LISTING:

★ ★ ★ ★ ★ ★ ★

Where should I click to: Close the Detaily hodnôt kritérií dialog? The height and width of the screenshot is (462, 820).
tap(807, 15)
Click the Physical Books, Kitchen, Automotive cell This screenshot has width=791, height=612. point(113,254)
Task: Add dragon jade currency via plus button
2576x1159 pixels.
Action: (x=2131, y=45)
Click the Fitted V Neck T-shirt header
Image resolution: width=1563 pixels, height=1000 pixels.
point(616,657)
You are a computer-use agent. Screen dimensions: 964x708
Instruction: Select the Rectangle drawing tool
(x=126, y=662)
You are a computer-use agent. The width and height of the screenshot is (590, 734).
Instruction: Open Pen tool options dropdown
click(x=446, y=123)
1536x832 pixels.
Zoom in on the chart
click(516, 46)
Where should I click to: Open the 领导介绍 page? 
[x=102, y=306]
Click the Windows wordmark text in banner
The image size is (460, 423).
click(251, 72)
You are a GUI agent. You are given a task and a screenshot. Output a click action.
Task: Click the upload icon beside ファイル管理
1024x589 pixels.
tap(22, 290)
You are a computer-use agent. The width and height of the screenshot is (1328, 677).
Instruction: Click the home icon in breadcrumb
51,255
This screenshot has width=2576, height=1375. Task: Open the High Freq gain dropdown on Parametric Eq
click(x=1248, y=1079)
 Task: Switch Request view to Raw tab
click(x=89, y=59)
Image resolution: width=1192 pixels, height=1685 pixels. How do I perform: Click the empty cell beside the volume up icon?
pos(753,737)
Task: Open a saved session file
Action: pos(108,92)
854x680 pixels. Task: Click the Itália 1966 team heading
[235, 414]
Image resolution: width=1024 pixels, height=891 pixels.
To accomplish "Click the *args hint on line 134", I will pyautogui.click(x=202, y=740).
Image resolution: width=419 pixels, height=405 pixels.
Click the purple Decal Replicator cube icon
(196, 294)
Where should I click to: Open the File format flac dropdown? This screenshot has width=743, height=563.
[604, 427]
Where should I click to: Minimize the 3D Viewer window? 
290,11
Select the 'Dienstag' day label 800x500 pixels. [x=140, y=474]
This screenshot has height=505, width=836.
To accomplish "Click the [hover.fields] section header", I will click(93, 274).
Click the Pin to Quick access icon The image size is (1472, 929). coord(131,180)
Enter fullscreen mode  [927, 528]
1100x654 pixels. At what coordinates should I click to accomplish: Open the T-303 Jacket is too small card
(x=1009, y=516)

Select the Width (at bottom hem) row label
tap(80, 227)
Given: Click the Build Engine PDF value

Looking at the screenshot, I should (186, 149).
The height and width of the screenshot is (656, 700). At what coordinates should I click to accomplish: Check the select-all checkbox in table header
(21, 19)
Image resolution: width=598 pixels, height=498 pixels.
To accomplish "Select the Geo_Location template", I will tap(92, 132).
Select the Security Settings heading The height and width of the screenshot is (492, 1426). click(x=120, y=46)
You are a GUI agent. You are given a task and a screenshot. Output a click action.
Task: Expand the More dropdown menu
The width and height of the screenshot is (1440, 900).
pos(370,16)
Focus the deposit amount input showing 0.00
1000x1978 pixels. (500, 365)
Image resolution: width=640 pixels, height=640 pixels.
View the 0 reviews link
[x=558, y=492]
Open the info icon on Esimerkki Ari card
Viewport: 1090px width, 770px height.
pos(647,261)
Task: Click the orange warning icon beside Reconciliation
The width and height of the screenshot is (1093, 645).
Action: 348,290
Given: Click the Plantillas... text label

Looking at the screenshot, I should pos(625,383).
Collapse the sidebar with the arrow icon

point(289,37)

★ ★ ★ ★ ★ ★ ★

AIM:
Convert all of the rows above into a numbered list, omitting any blank lines.

SOLUTION TO THIS TASK:
1. Where should I click to: Close the Detaily hodnôt kritérií dialog? The height and width of the screenshot is (462, 820).
2. tap(807, 15)
3. Click the Physical Books, Kitchen, Automotive cell This screenshot has width=791, height=612. point(113,254)
4. Task: Add dragon jade currency via plus button
5. 2576x1159 pixels.
6. Action: (x=2131, y=45)
7. Click the Fitted V Neck T-shirt header
8. Image resolution: width=1563 pixels, height=1000 pixels.
9. point(616,657)
10. You are a computer-use agent. Screen dimensions: 964x708
11. Instruction: Select the Rectangle drawing tool
12. (x=126, y=662)
13. You are a computer-use agent. The width and height of the screenshot is (590, 734).
14. Instruction: Open Pen tool options dropdown
15. click(x=446, y=123)
16. 1536x832 pixels.
17. Zoom in on the chart
18. click(516, 46)
19. Where should I click to: Open the 领导介绍 page? 
20. [x=102, y=306]
21. Click the Windows wordmark text in banner
22. The image size is (460, 423).
23. click(251, 72)
24. You are a GUI agent. You are given a task and a screenshot. Output a click action.
25. Task: Click the upload icon beside ファイル管理
26. 1024x589 pixels.
27. tap(22, 290)
28. You are a computer-use agent. The width and height of the screenshot is (1328, 677).
29. Instruction: Click the home icon in breadcrumb
30. 51,255
31. This screenshot has width=2576, height=1375. Task: Open the High Freq gain dropdown on Parametric Eq
32. click(x=1248, y=1079)
33.  Task: Switch Request view to Raw tab
34. click(x=89, y=59)
35. Image resolution: width=1192 pixels, height=1685 pixels. How do I perform: Click the empty cell beside the volume up icon?
36. pos(753,737)
37. Task: Open a saved session file
38. Action: pos(108,92)
39. 854x680 pixels. Task: Click the Itália 1966 team heading
40. [235, 414]
41. Image resolution: width=1024 pixels, height=891 pixels.
42. To accomplish "Click the *args hint on line 134", I will pyautogui.click(x=202, y=740).
43. Image resolution: width=419 pixels, height=405 pixels.
44. Click the purple Decal Replicator cube icon
45. (196, 294)
46. Where should I click to: Open the File format flac dropdown? This screenshot has width=743, height=563.
47. [604, 427]
48. Where should I click to: Minimize the 3D Viewer window? 
49. 290,11
50. Select the 'Dienstag' day label 800x500 pixels. [x=140, y=474]
51. This screenshot has height=505, width=836.
52. To accomplish "Click the [hover.fields] section header", I will click(93, 274).
53. Click the Pin to Quick access icon The image size is (1472, 929). coord(131,180)
54. Enter fullscreen mode  [927, 528]
55. 1100x654 pixels. At what coordinates should I click to accomplish: Open the T-303 Jacket is too small card
56. (x=1009, y=516)
57. Select the Width (at bottom hem) row label
58. tap(80, 227)
59. Given: Click the Build Engine PDF value
60. Looking at the screenshot, I should (186, 149).
61. The height and width of the screenshot is (656, 700). At what coordinates should I click to accomplish: Check the select-all checkbox in table header
62. (21, 19)
63. Image resolution: width=598 pixels, height=498 pixels.
64. To accomplish "Select the Geo_Location template", I will tap(92, 132).
65. Select the Security Settings heading The height and width of the screenshot is (492, 1426). click(x=120, y=46)
66. You are a GUI agent. You are given a task and a screenshot. Output a click action.
67. Task: Expand the More dropdown menu
68. The width and height of the screenshot is (1440, 900).
69. pos(370,16)
70. Focus the deposit amount input showing 0.00
71. 1000x1978 pixels. (500, 365)
72. Image resolution: width=640 pixels, height=640 pixels.
73. View the 0 reviews link
74. [x=558, y=492]
75. Open the info icon on Esimerkki Ari card
76. Viewport: 1090px width, 770px height.
77. pos(647,261)
78. Task: Click the orange warning icon beside Reconciliation
79. The width and height of the screenshot is (1093, 645).
80. Action: 348,290
81. Given: Click the Plantillas... text label
82. Looking at the screenshot, I should pos(625,383).
83. Collapse the sidebar with the arrow icon
84. point(289,37)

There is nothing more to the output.